◆ WHAT TO WORK ON ◆
**a)** Retype the passage from the article on Poland's school bill, starting with "Przemysław Czarnek has" and going on through "President Andrzej Duda.".
**b)** Write out again the lines of the records starting with the line with "The height and width of the screenshot is (912, 700)." and going on through the end of the records, requests included, and nothing else. Multiply each coordinate in the answers by 2.25 and round it to a whole number, with halves rounded up.

Poland's government has moved closer to controlling schools after a new bill was approved by parliament.

Under the proposed legislation, extracurricular activities run by NGOs in schools will need to be approved by a government-appointed supervisor.

The ruling conservative Law and Justice (PiS) party says the law is necessary to protect children during their education.

But opponents have expressed concern that the legislation could limit the teaching of LGBT+ and reproductive rights.

The so-called Czarnek law -- named after Poland's education minister -- was approved on Thursday by 227 lawmakers in the Sejm, while 214 voted against it.

The law will now move to the upper house of Poland's parliament -- the Senate -- where opposition parties hold a majority.

Przemysław Czarnek has said that the government should be able to block any education programme that is a "threat to children's morality".

But opposition MPs have expressed anger that the law was approved by Poland's parliament.

"Instead of rescuing Polish children from depression on the one hand and extreme poverty on the other, Minister Czarnek is engaged in politicising Polish schools," said Polish Left MP Agnieszka Dziemianowicz-Bąk on Twitter.

Since 2015, the PiS has introduced a series of educational reforms based on traditional Christian values.

If the bill is rejected by the Polish Senate, it will return to the Sejm for another vote before it can be signed into law by President Andrzej Duda.

◆ DATA SHOWN ◆
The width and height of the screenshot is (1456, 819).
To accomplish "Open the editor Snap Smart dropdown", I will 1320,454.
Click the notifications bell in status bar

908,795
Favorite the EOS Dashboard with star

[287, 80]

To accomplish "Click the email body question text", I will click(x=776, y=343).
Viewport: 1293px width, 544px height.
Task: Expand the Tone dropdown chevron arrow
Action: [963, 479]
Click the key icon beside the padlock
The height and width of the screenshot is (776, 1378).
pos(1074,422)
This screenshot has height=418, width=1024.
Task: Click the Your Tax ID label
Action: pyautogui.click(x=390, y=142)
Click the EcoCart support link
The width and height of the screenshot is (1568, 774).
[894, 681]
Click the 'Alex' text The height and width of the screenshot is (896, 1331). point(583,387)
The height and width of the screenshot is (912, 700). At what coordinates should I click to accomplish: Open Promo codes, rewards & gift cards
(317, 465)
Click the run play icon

◆ SOLUTIONS FOR EACH TASK ◆
**a)**
Przemysław Czarnek has said that the government should be able to block any education programme that is a "threat to children's morality".

But opposition MPs have expressed anger that the law was approved by Poland's parliament.

"Instead of rescuing Polish children from depression on the one hand and extreme poverty on the other, Minister Czarnek is engaged in politicising Polish schools," said Polish Left MP Agnieszka Dziemianowicz-Bąk on Twitter.

Since 2015, the PiS has introduced a series of educational reforms based on traditional Christian values.

If the bill is rejected by the Polish Senate, it will return to the Sejm for another vote before it can be signed into law by President Andrzej Duda.

**b)**
The height and width of the screenshot is (912, 700). At what coordinates should I click to accomplish: Open Promo codes, rewards & gift cards
(713, 1046)
Click the run play icon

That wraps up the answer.